I temi in un festival del cinema (magari anche “monster” come questo) sono come l'aria. Si respirano così naturalmente quando sei in sala che finisci per non farci più caso.
Un po' come i mille loghi che scorrono sotto, sopra e intorno a noi, determinando l'ambito in cui “viviamo” in questi dodici giorni di fine estate.
Le storie si intrecciano, si sovrappongono, scandiscono il tempo (e lo spazio) delle tante, troppe, proiezioni che frequentiamo, o meglio, cui ci sottoponiamo, in una sorta di punizione auto-inflitta. Un po' come in queste ringhiere, che separano i due spazi sui due livelli esterni di VENEZIA 74.
Poi si entra in sala. E il mondo magicamente cambia. Come in Les bienheureux di Sofia Djama, che entra perfettamente nel tema generale di questa Mostra: figli (educazione e formazione) e famiglie.

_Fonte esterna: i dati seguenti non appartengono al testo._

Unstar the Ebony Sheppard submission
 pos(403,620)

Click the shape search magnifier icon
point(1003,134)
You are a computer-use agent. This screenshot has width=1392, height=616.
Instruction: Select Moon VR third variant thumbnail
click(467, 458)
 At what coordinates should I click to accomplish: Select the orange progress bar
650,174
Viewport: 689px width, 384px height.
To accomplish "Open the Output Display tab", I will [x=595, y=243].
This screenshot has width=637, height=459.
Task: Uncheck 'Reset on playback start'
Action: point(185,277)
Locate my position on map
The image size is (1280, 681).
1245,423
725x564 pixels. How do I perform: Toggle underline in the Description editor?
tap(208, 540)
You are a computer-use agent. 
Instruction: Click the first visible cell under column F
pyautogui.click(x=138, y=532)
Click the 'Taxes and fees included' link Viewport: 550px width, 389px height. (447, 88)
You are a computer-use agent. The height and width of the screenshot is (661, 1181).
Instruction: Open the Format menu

Che succede in Algeria dopo una guerra civile durata quasi vent'anni? Ogni generazione ne paga lo scotto. Anche la famiglia di Amal e Samir, lui medico che pratica (a pagamento) aborti illegali nel suo studio fingendo di fare “resistenza”, lei docente all'università. Sono progressisti, democratici, aperti alla modernità, al merito, alla libertà d'espressione, ma devono fare i conti con un figlio che preferisce farsi canne tutto il giorno invece di studiare, con amici che o sono vittime scampate al martirio o pericolosi fiancheggiatori di sedicenti, confusi, aspiranti terroristi islamici.
L'inferno pare attenderci, come in questa foto della parte alta, deconstestualizzata, del Palazzo del Cinema.
E figli ribelli, che in realtà vogliono solo sopravvivere, anche in Lean on Pete di Andrew Haigh, in La Melodie di Rachid Hami o in Sweet Country di Warwick Thornton.
Non si sottraggono i film italiani, che declinano il tema in commedia e musical come in Ammore e malavita dei Manetti Bros, o in pseudo neorealismo come in L'equilibrio di Vincenzo Marra, o nel nuovo film di Segre, L'ordine delle cose.
Contrasti e liti, desideri inappagati e lotte, figli piccoli o cresciuti. Ma sempre figli. Sempre in cerca di una madre, da trovare in tante amanti, perché non si è ricevuto l'unico affetto che si è sempre desiderato (vedi buon ultimo il Soldini de Il colore nascosto delle cose).
Forse solo il sogno potrà salvarci.
In questa atmosfera The Cousin di Tzahi Grad propone una lettura più originale.
Che succede se un manovale tuttofare arabo-musulmano, che pare animato dai migliori sentimenti, piomba nella vita quotidiana di un paesino israeliano? Se poco dopo il suo arrivo, una giovane viene violentata, e quella comunità, vittima di stupidi pregiudizi, finisce per accusarlo? Quando a credergli sarà solo il suo datore di lavoro (ma anche questa fiducia, a tratti, vacilla) sarà inevitabile identificare questa figura con quella di un padre (o almeno di uno zio, vedi il titolo del film che gioca sulla parentela tra arabi ed ebrei: se non possono essere fratelli che almeno siano cugini).
Nelle foto vediamo i protagonisti di questo bel film, applauditi da un'entusiasta sala Darsena all'anteprima per la stampa. Prima il giovane interprete arabo Ala Dakka e poi il regista, nonché protagonista del film, Tzahi Grad.
Trattandosi di un foto diario, chiudiamo con un inno al voyeurismo di questo pubblico veneziano, quest'anno tornato così numeroso, che si bea di passerelle e jet set.
E soprattutto, con uno sguardo al contrario, empatico, della fotografa del film iraniano-egiziano Looking for Oum Kulthum di Shirin Neshat e di Shoja Azari, sorpresa dall'obbiettivo.